Source passage -

- - - - - - -

BBC Radio 3's Composer of the Week (https://www.bbc.co.uk/programmes/m0025dfh) is Luise Adolpha Le Beau. Much of the music being played during the week's five programmes is from commercial releases, but tomorrow there'll be a performance of her Concert Overture Op.23 and the episodes on Thursday and Friday will feature the first two movements of her Symphony in F major Op.41, an Allegro con fuoco and an Adagio . These orchestral pieces are played by the BBC Scottish Symphony Orchestra under Geoffrey Patterson. The series will be available on catch-up for a four weeks or so.
Hi Mark: might you be recording the movements of her Symphony?
Not this week as I'll not be at home but, if no one else has, then I'll record the two Symphony movements next week.
Thanks, Mark. Very good of you.
Mark
Tks for uploading her Overture. Much appreciated. I already have her PC on a CD and (IIRC) I really enjoyed that but otherwise the cupboard seems somewhat bare of her orchestral works.

- - - - - - -

Supplied information -
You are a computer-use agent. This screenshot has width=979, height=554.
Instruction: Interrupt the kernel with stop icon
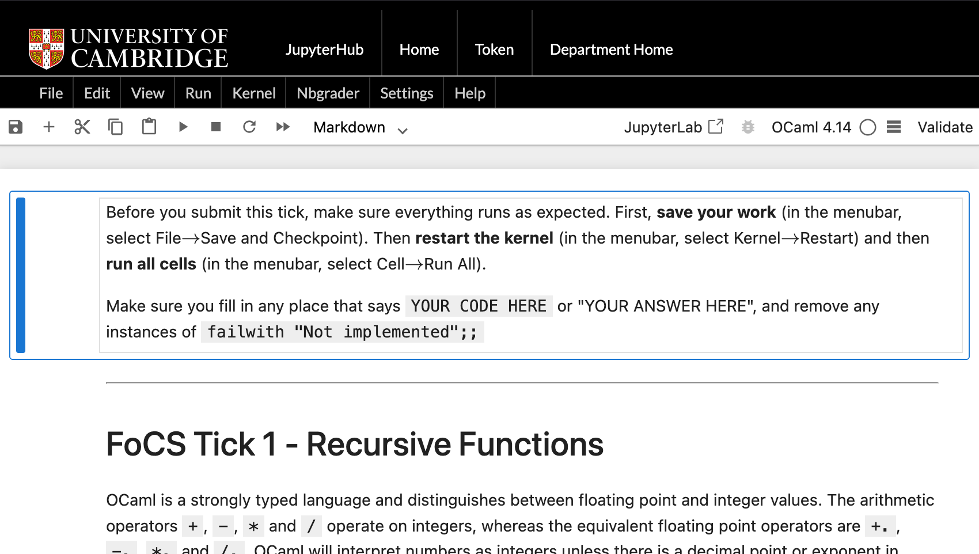[x=216, y=127]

- - - - - - -

Requests -
A. Rewrite the paragraph of the Composer of the Week thread that begins "BBC Radio 3's Composer of the Week" as a short bulleted list that keeps its main facts.
B. Using the Composer of the Week thread, decide whether each statement agrees with it. Answer yes or no, and quote the words that settle it.
(i) The BBC Scottish Symphony Orchestra plays the orchestral pieces.
(ii) Mark intends to record the Symphony movements this week.
(iii) The Concert Overture is scheduled for the Thursday and Friday episodes.
C. From the Composer of the Week thread, reproduce everything from "Hi Mark: might" down to "her orchestral works.".

Full answers -
A.
- Luise Adolpha Le Beau is BBC Radio 3's Composer of the Week, across five programmes.
- Most of the music comes from commercial releases.
- Tomorrow's episode includes her Concert Overture Op.23.
- Thursday and Friday feature the first two movements of her Symphony in F major Op.41, an Allegro con fuoco and an Adagio.
- The BBC Scottish Symphony Orchestra under Geoffrey Patterson plays these orchestral pieces.
- The series stays on catch-up for about four weeks.

B.
(i) Yes: "These orchestral pieces are played by the BBC Scottish Symphony Orchestra under Geoffrey Patterson."
(ii) No: "Not this week as I'll not be at home"
(iii) No: "tomorrow there'll be a performance of her Concert Overture Op.23"

C.
Hi Mark: might you be recording the movements of her Symphony?
Not this week as I'll not be at home but, if no one else has, then I'll record the two Symphony movements next week.
Thanks, Mark. Very good of you.
Mark
Tks for uploading her Overture. Much appreciated. I already have her PC on a CD and (IIRC) I really enjoyed that but otherwise the cupboard seems somewhat bare of her orchestral works.